The great cultural critics of history have the ability to transport their readers to a specific time and place while seamlessly commenting on nature of the society. From Walter Benjamin's Paris to Joan Didion's California, their taut exposition makes even the least worldly reader an instant expert, even a participant, in the culture at hand. Thomas Carlyle, in "Signs of the Times," so describes Victorianism from within:

With individuals, in like manner, natural strength avails little. No individual now hopes to accomplish the poorest enterprise single-handed and without mechanical aids; he must make interest with some existing corporation, and till his field with their oxen. In these days, more emphatically than ever, "to live, signifies to unite with a party, or to make one." Philosophy, Science, Art, Literature, all depend on machinery. No Newton, by silent meditation, now discovers the system of the world from the falling of an apple; but some quite other than Newton stands in his Museum, his Scientific Institution, and behind whole batteries of retorts, digesters, and galvanic piles imperatively "interrogates Nature," who however, shows no haste to answer. In defect of Raphaels, and Angelos, and Mozarts, we have Royal Academies of Painting, Sculpture, Music; whereby the languishing spirits of Art may be strengthened, as by the more generous diet of a Public Kitchen. Literature, too, has its Paternoster-row mechanism, its Trade-dinners, its Editorial conclaves, and huge subterranean, puffing bellows; so that books are not only printed, but, in a great measure, written and sold, by machinery. National culture, spiritual benefit of all sorts, is under the same management. No Queen Christina, in these times, needs to send for her Descartes; no King Frederick for his Voltaire, and painfully nourish him with pensions and flattery: any sovereign of taste, who wishes to enlighten his people, has only to impose a new tax, and with the proceeds establish Philosophic Institutes. Hence the Royal and Imperial Societies, the Bibliothèques, Glyptothèques, Technothèques, which front us in all capital cities; like so many well-finished hives, to which it is expected the stray agencies of Wisdom will swarm of their own accord, and hive and make honey. In like [102/103] manner, among ourselves, when it is thought that religion is declining, we have only to vote half-amillion's worth of bricks and mortar, and build new churches. In Ireland it seems they have gone still farther, having actually established a "Penny-a-week Purgatory-Society"! Thus does the Genius of Mechanism stand by to help us in all difficulties and emergencies, and with his iron back bears all our burdens.

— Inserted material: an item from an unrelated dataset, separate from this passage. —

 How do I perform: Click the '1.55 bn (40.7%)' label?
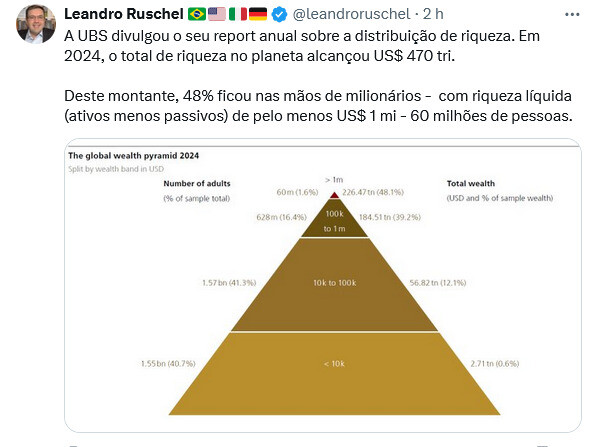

Carlyle uses the intellectual heroes of the past to contrast the mechanization he sees around him. By assuming some shared knowledge between himself and his readers, as in his allusion to "King Frederick for his Voltaire," he builds a relationship with his reader, allowing him to use more precise descriptions of the "the Times" to propel his own argument.

Questions

1. Is Carlyle's use of individuals like Newton, Raphael, Mozart, and Voltaire a sound argument or an example of hyperbole?

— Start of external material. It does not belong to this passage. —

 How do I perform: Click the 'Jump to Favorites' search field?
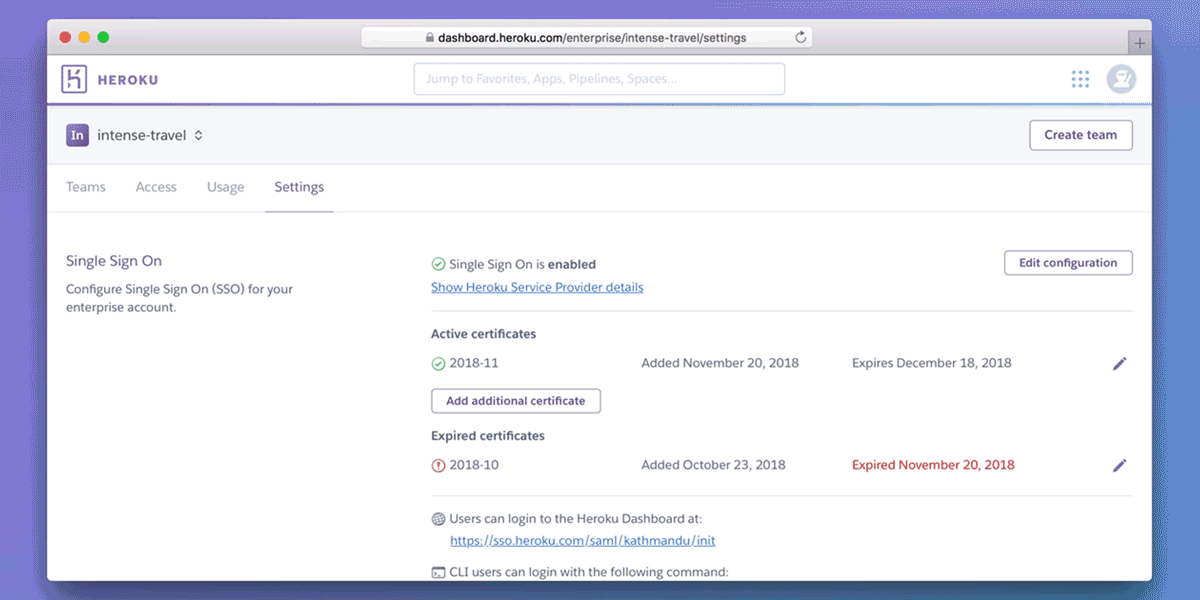click(598, 78)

2. To what effect does Carlyle use the repetition of the suffix "-thèques," ("like so the Bibliothèques, Glyptothèques, Technothèques")?

3. "Literature too, has its Paternoster-row mechanism, its Trade-dinners, its Editorial conclaves, and huge subterranean puffing bellows; so that books are not only printed, but in a great measure, written and sold, by machinery." In the above sentence Carlyle uses the language of the publishing business to explain its mechanization. How does Thomas Wolfe employ this strategy in "The Pump House Gang"?

4. Carlyle concludes this paragraph with a characterization of machinery as a hero, "the Genius of Mechanism." How does this summarize his reflections? Does this characterization offer a value judgment of mechanization?